Legumes - a Nutrition Powerhouse

Legumes include beans, peas, and lentils and have many nutritional benefits. They are high in protein, dietary fiber and the B vitamin folate.
Legumes - a Nutrition Powerhouse - Articles


What Are Legumes?

Legumes are a class of plants that include beans, peas, and lentils. Although fresh green beans and peas are technically legumes, the term usually refers to the dried versions, such as kidney, navy, and pinto beans. These dried beans and peas sit in the protein food group of the current American food guidance system, MyPlate.

Why Eat Legumes?

Legumes have many nutritional benefits. They are low in fat and high in dietary fiber and the B vitamin folate. Recent research supports their contribution to heart health by lowering cholesterol and contributing to lower blood pressure. Legumes are fairly high in complex carbohydrates and a good source of fiber. Complex carbohydrates slowly break down in the body, releasing glucose gradually. This makes them a good choice for people with diabetes.

The fiber content of dried beans is quite high compared to other foods. Current recommendations for adult daily intake are 25 grams per day for women who are 25 to 50 years old and 35 grams per day for men who are 25 to 50 years old. Adults over 50 have slightly lower recommended amounts. Cooked dried beans contribute 5 to 10 grams of fiber in a ½-cup serving, depending on the legume eaten. Dietary fiber is not digested but fills you up, making it a good addition to weight-loss diets.

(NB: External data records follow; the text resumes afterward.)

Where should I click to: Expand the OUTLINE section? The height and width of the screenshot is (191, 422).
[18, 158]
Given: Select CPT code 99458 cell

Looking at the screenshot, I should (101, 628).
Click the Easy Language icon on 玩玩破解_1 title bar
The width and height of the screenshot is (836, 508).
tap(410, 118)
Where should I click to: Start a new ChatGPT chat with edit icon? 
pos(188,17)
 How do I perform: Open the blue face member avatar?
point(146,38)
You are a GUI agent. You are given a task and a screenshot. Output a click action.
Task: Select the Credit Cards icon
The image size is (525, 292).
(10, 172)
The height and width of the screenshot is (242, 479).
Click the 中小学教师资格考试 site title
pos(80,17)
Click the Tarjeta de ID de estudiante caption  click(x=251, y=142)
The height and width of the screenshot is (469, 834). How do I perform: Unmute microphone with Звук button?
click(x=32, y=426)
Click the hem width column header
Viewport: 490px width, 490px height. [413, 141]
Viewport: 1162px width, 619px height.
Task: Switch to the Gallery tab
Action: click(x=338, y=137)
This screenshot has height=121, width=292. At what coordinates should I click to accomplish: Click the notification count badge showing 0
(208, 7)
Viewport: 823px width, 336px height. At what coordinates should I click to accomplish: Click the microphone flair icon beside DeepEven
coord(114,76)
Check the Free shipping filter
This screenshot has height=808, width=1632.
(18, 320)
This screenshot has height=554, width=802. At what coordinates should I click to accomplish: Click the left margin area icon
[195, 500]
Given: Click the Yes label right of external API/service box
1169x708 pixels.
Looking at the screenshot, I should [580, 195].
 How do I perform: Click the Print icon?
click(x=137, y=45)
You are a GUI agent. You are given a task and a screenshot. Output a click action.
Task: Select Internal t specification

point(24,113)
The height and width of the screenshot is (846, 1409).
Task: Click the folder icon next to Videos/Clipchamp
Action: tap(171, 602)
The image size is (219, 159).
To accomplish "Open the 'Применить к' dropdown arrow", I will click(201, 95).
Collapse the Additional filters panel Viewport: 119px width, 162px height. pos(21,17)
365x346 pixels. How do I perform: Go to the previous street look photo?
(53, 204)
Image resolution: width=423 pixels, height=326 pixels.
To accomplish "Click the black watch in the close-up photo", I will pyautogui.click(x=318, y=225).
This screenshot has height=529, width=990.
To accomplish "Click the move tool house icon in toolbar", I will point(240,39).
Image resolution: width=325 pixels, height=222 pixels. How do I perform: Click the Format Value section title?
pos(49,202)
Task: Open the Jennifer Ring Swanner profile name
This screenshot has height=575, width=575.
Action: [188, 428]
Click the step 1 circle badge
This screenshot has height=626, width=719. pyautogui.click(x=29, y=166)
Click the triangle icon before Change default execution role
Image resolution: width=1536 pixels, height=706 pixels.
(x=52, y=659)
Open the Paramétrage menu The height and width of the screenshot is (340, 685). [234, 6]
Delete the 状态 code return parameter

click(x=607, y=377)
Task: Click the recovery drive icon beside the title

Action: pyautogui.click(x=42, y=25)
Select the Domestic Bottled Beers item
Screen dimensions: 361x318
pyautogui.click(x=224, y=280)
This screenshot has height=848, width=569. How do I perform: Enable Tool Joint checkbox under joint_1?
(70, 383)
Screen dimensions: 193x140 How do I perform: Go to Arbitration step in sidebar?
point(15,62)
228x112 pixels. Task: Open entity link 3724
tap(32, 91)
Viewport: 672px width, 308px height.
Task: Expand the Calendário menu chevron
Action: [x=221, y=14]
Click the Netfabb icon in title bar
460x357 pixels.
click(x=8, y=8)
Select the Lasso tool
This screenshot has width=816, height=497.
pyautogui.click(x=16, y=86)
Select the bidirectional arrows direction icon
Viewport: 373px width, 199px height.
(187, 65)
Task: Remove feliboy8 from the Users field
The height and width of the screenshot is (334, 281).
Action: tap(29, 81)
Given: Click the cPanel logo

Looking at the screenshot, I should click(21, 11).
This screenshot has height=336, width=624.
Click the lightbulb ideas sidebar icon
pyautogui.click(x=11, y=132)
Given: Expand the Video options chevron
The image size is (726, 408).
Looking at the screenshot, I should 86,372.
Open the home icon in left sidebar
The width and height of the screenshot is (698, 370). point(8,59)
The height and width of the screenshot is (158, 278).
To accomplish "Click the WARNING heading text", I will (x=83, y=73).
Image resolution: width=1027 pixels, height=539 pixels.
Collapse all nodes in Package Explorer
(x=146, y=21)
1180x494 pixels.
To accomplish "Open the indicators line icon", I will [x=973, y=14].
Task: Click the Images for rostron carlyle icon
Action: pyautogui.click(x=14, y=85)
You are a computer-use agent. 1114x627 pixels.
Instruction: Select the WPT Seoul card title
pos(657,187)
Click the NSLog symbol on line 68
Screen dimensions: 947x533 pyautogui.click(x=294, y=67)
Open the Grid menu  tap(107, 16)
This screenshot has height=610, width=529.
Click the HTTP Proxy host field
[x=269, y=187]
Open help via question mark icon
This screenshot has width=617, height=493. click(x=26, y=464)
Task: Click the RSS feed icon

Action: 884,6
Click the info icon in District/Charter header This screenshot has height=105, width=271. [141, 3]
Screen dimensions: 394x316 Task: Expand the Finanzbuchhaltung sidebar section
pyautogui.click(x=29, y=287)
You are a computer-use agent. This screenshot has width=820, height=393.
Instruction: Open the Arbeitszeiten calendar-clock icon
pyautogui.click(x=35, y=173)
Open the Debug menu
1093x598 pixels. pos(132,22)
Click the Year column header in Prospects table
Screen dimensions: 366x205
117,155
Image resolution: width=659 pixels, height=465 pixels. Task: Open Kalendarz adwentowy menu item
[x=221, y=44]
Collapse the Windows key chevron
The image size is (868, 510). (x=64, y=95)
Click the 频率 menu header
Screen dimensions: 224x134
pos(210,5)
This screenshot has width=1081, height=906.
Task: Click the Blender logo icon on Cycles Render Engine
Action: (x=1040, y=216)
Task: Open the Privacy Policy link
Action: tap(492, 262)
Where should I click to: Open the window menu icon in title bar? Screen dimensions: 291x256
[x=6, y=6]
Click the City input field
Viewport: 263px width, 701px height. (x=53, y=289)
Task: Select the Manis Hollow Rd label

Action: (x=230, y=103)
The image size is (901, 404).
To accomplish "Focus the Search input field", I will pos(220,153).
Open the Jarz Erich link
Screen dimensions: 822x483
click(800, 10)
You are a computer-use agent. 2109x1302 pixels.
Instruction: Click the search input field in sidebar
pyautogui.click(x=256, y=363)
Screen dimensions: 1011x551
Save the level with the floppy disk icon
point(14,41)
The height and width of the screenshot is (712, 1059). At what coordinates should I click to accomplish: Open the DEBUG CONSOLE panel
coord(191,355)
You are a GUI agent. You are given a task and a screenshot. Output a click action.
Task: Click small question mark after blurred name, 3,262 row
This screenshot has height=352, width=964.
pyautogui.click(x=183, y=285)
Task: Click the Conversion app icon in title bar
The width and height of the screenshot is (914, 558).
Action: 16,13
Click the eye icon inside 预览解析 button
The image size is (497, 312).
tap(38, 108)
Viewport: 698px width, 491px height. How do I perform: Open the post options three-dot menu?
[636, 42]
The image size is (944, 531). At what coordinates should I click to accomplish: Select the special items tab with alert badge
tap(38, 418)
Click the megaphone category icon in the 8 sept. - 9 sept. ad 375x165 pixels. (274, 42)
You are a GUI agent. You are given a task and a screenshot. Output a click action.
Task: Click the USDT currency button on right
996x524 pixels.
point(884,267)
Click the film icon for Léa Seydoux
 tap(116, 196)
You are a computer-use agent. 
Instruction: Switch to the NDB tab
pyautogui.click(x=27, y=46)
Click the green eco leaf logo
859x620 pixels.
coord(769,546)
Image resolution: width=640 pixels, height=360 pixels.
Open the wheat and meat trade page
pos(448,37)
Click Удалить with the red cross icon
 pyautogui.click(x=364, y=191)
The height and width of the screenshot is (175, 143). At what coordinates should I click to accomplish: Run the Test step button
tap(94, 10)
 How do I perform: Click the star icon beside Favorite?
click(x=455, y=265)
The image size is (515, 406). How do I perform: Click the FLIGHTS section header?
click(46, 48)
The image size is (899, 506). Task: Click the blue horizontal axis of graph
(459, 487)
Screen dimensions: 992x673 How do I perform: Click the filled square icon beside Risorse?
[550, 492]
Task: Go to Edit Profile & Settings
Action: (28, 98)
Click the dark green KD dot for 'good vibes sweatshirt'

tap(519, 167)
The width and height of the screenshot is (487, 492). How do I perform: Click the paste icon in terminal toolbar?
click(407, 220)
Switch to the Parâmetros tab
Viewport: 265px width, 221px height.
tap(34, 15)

Dried beans are found in many American ethnic dishes, from Boston baked beans to southern black-eyed peas. Current dietary recommendations are for Americans to eat 1½ cups of legumes each week.

Eating More Is Easy

Adding more legumes to your diet is easy if you keep them on hand. Dried beans that must be soaked and cooked require several hours of preparation time but are very cost effective and have a long shelf life. Most of these beans can also be found in the grocery store in cans, which makes adding kidney beans to chili or black beans to salsa very easy. Some legumes, such as peas, lima beans, and edamame (soybeans), are easily stored in your freezer. Cooked dried beans can also be frozen, enabling cooking ahead or dividing a pound of dried beans into several meals.


Soaking beans or rinsing canned beans can reduce some of the carbohydrates that cause unwanted gas or flatulence when eating legumes. These partially digested sugars and starches move to the large intestine where bacteria break them down and create gas. Taking Beano, a commercial dietary enzyme, can help, as can washing away liquid from canned beans. Cooking with certain herbs such as fennel, oregano, rosemary, and cilantro may also be helpful. The body adjusts in time to increased legume consumption.

Legume intake can be increased gradually by adding beans and peas to green salads and other combination foods. When combined with pasta or corn, all the amino acids found in animal protein are present, with less fat--a choice made by many vegetarians.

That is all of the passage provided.